In a blink another moment of time passed, and I was more than half way underwater, watching the red lights blaring across the ceiling. My eyes were getting tired of blinking away droplets splashing into my face from a leak which sprung next to me a few moments before. I remember thinking, "please, not like this. Not with the ship." I watched as the water came up to my neck, then to my mouth, and knowing this might very well be my final breath, sucked as much air as I could when I could no longer reach my head above water level. I don't remember how much time had passed, perhaps an eternity until the burning in my lungs was too much to bear, and instinct to breathe won out over logic. Despite my best hopes, I sucked in a mouthful of sea, filling my lungs with water. I prayed then that whatever may pass, let my soul rest in the sea.
In an instant I was no longer in a dark submarine, but on the balcony of a ship sailing past Los Angeles coughing up whatever was left of my dinner over the side deck, not knowing how I got there. To this day, I still have no idea what happened in that moment, but I do remember looking up submarine accidents for the next month trying to figure out if what I saw was remotely real. Something kept tugging at my intuition, a class, a time, and a country. C-5, Spain, 1936.

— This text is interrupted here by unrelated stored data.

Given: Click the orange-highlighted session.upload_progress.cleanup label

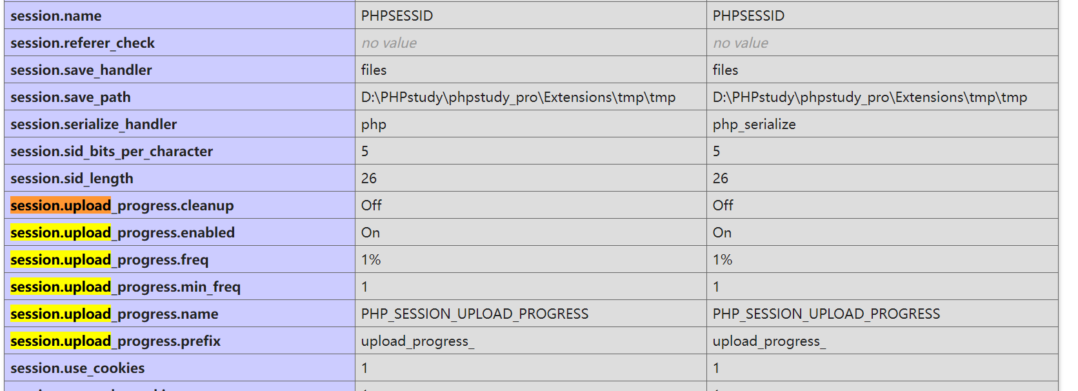Looking at the screenshot, I should point(122,205).
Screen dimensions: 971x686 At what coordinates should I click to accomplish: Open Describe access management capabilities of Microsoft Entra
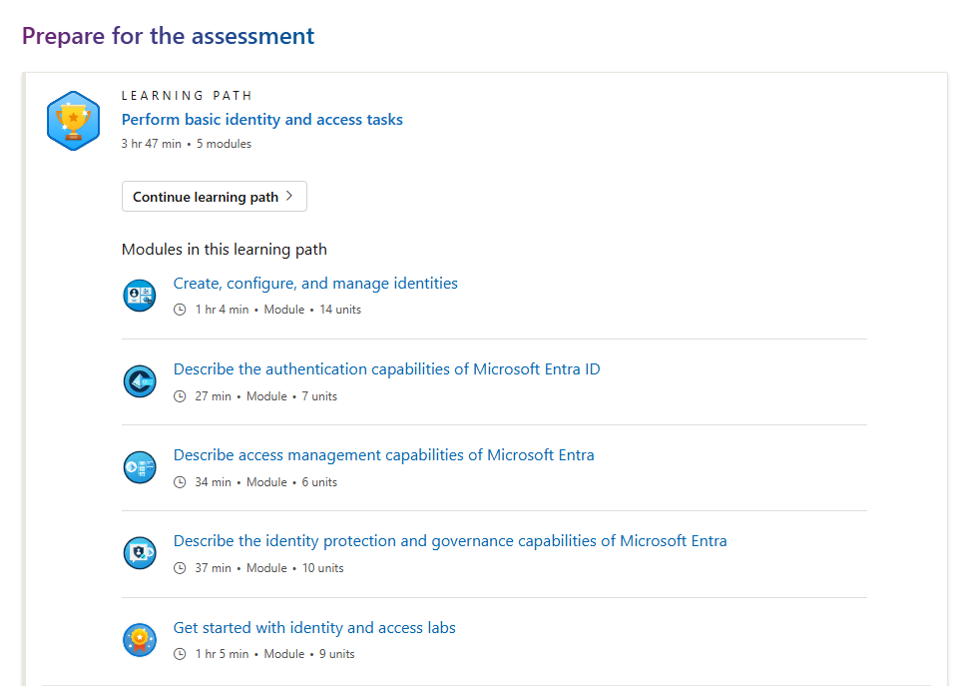(x=383, y=455)

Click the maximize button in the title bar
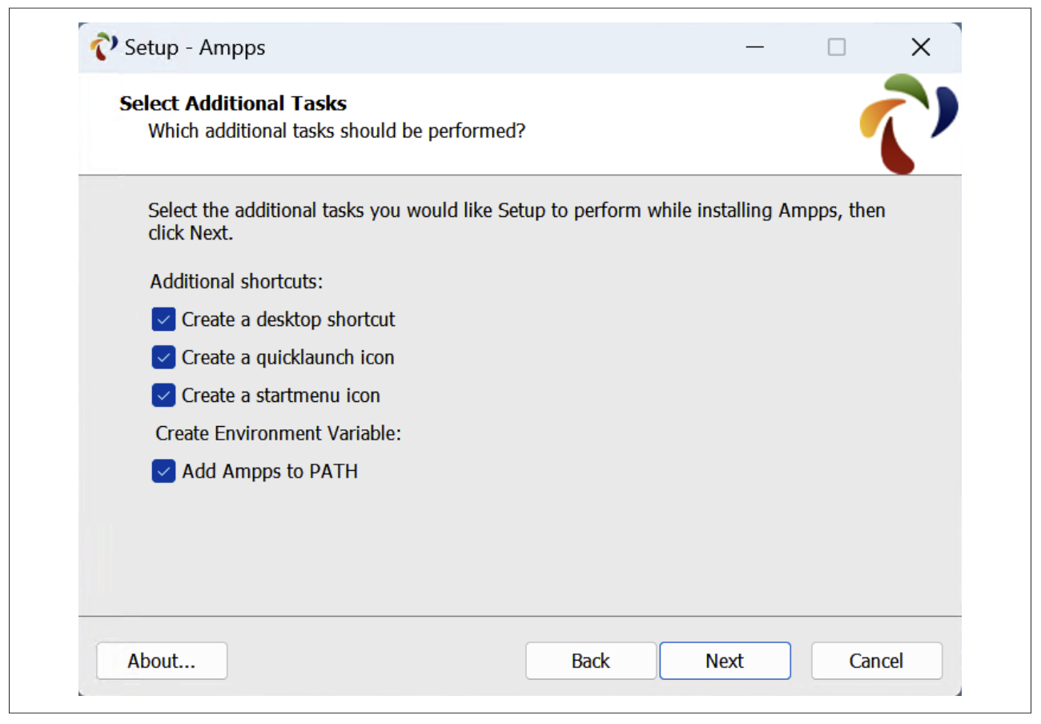pyautogui.click(x=836, y=47)
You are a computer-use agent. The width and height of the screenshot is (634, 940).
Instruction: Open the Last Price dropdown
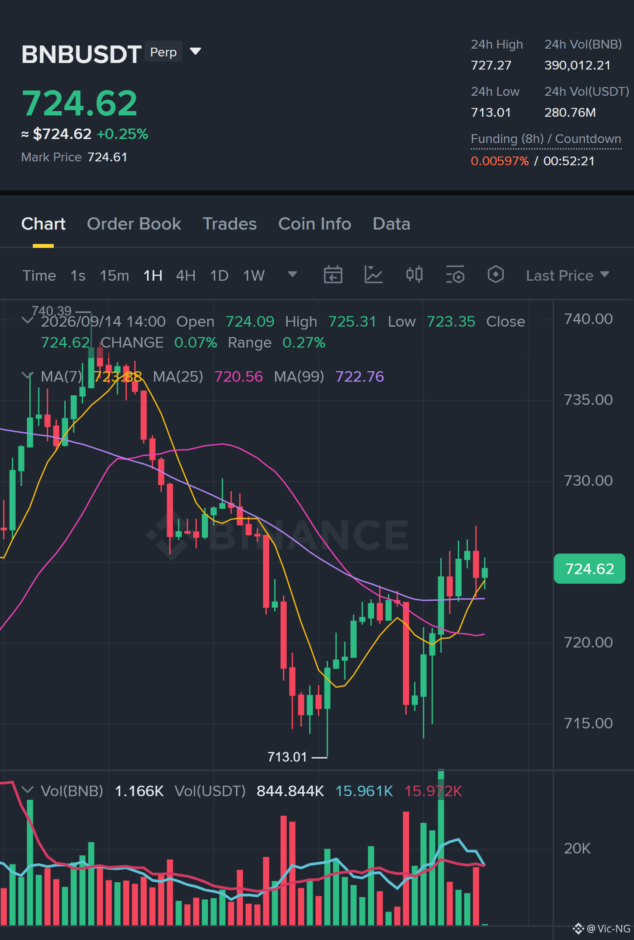coord(567,275)
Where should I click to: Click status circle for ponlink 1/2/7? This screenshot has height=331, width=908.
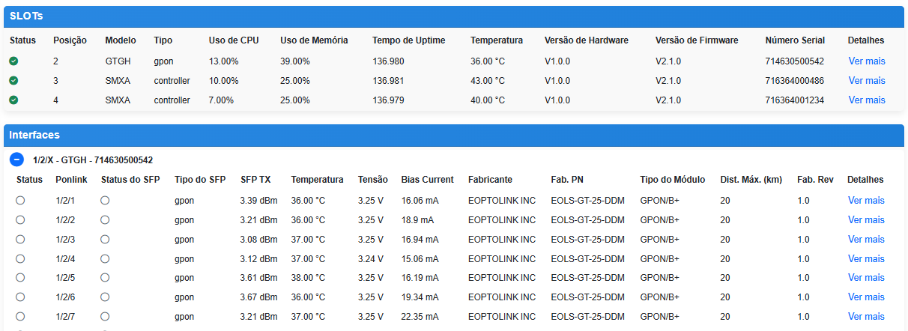pos(20,317)
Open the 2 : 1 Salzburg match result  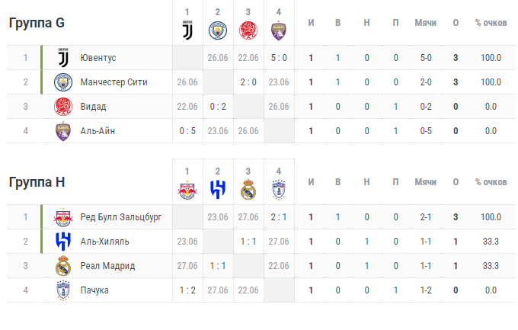click(279, 217)
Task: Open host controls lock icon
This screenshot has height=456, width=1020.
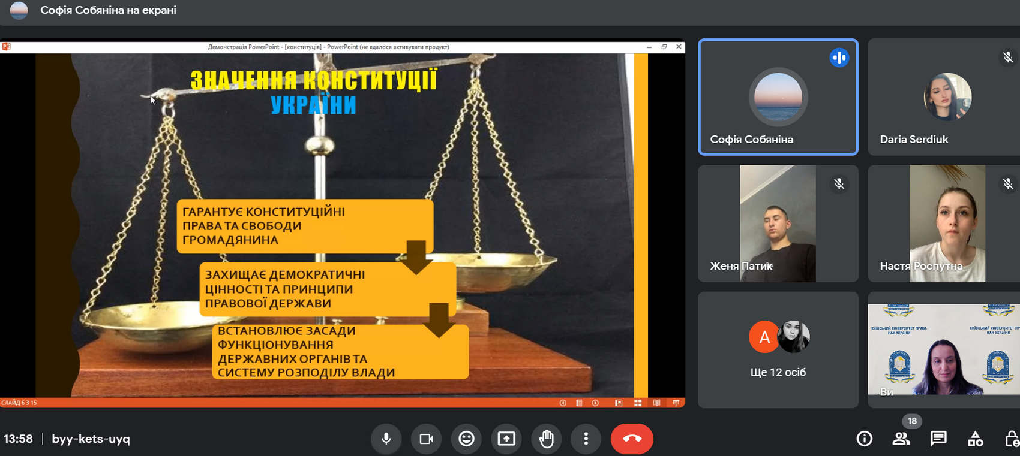Action: pos(1012,439)
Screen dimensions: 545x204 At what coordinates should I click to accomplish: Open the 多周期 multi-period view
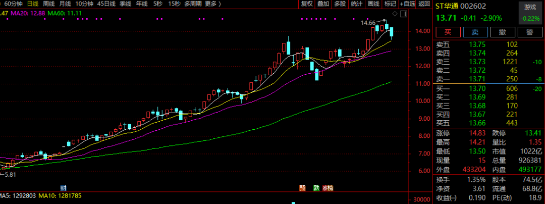(193, 4)
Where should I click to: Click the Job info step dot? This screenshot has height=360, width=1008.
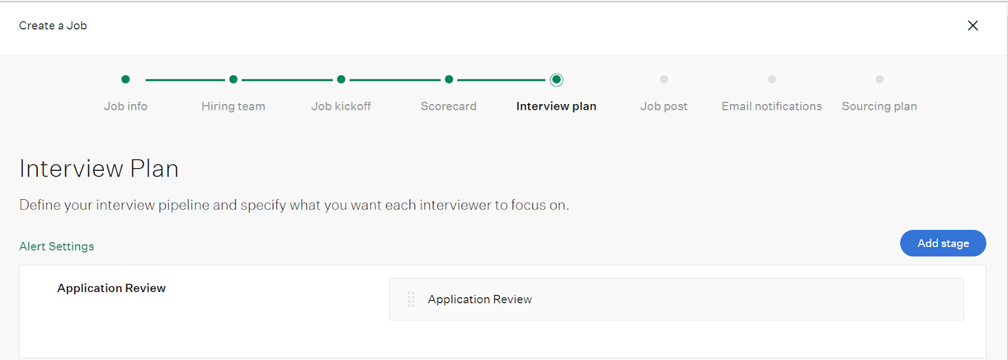(125, 79)
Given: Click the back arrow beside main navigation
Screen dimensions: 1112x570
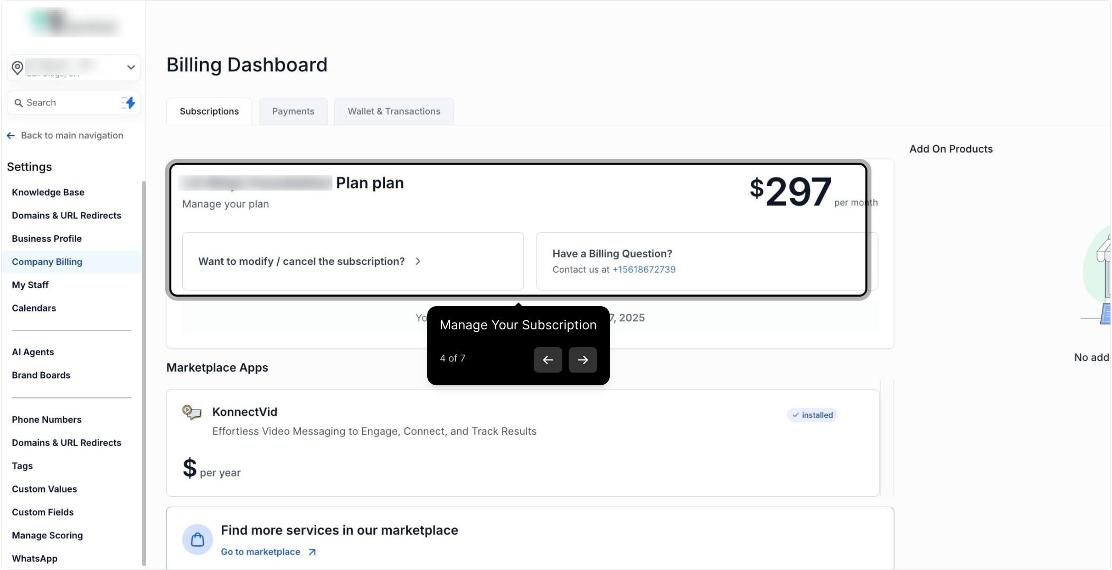Looking at the screenshot, I should click(11, 136).
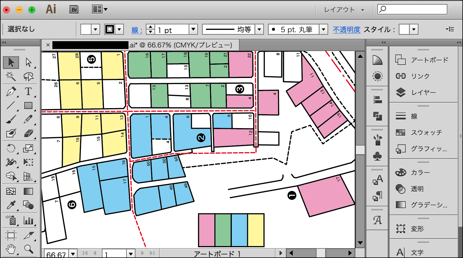Activate the Hand tool
Image resolution: width=463 pixels, height=258 pixels.
click(11, 249)
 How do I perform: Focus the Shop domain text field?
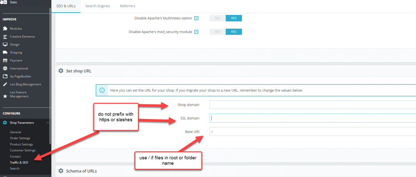[312, 104]
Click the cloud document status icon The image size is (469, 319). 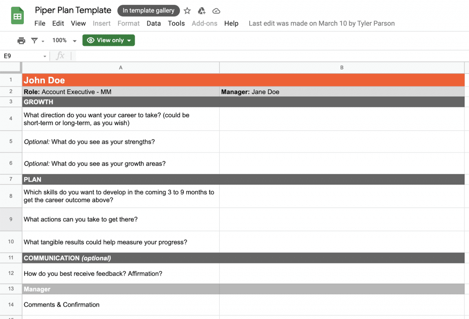coord(217,11)
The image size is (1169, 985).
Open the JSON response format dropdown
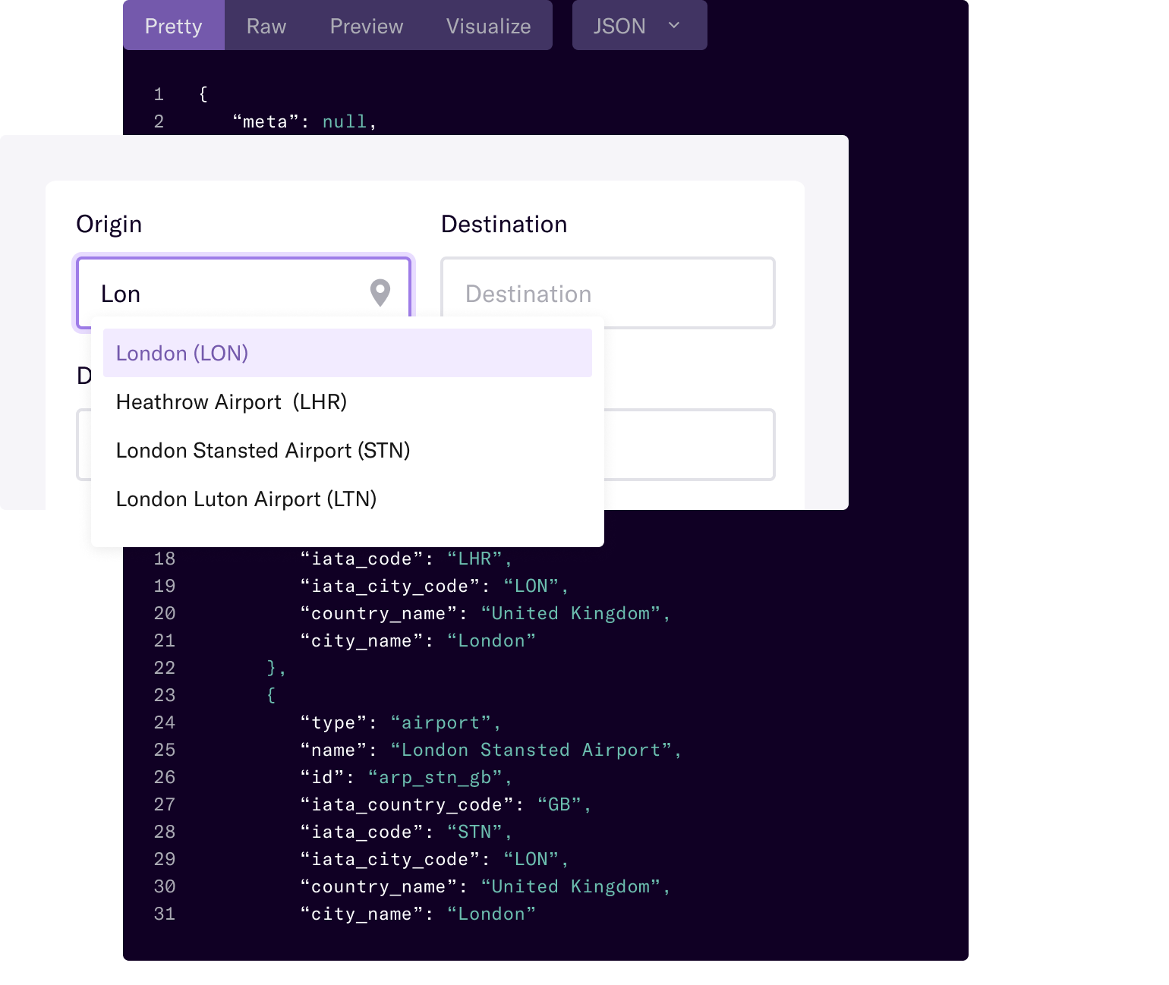tap(638, 25)
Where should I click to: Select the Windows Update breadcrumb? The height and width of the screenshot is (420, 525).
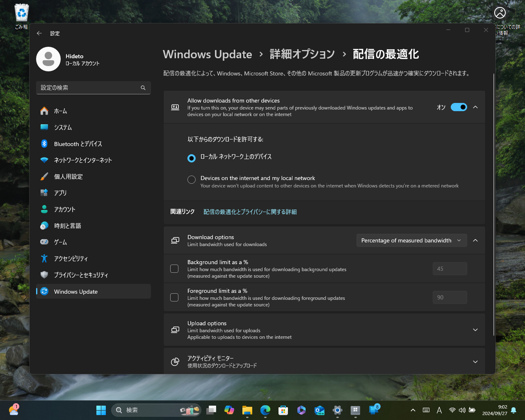(x=207, y=54)
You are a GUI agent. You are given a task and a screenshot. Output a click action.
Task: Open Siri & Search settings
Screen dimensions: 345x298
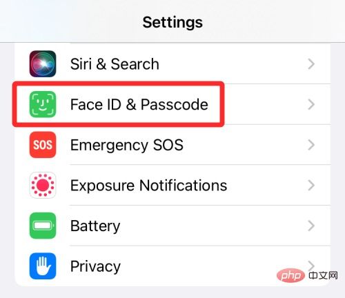(x=115, y=64)
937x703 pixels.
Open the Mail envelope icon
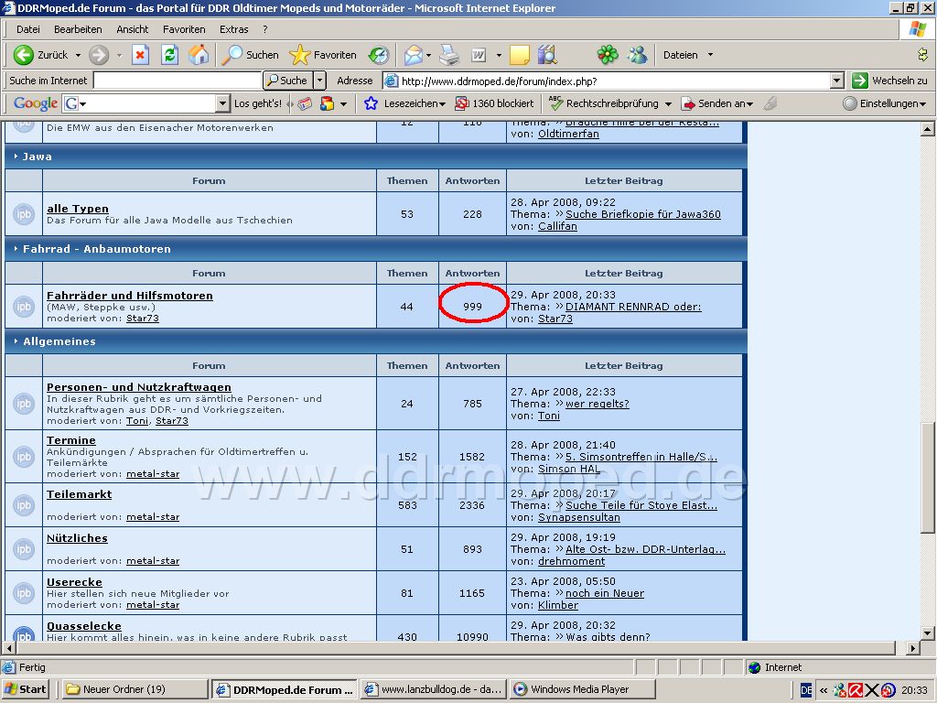tap(413, 55)
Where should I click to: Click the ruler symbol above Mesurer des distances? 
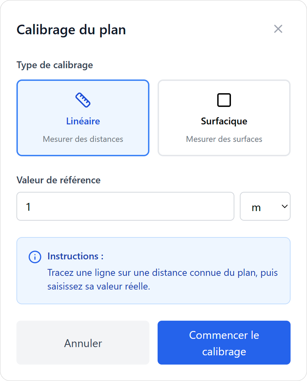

That is what I found. Whether I was living another life, rebirthed, or what have you, this was no fantasy, nor a flashback to some navaltime movie and bad shrimp. It was real and it was terrifying. Ever since then, I have only been on a boat another time, but had no visions of anything. Perhaps it was simply some kind of connection to another time, a ghost wanting to tell its story, or maybe none of those and my addled mind making up stories, but I felt my life go limp, and I don't know what to make of that.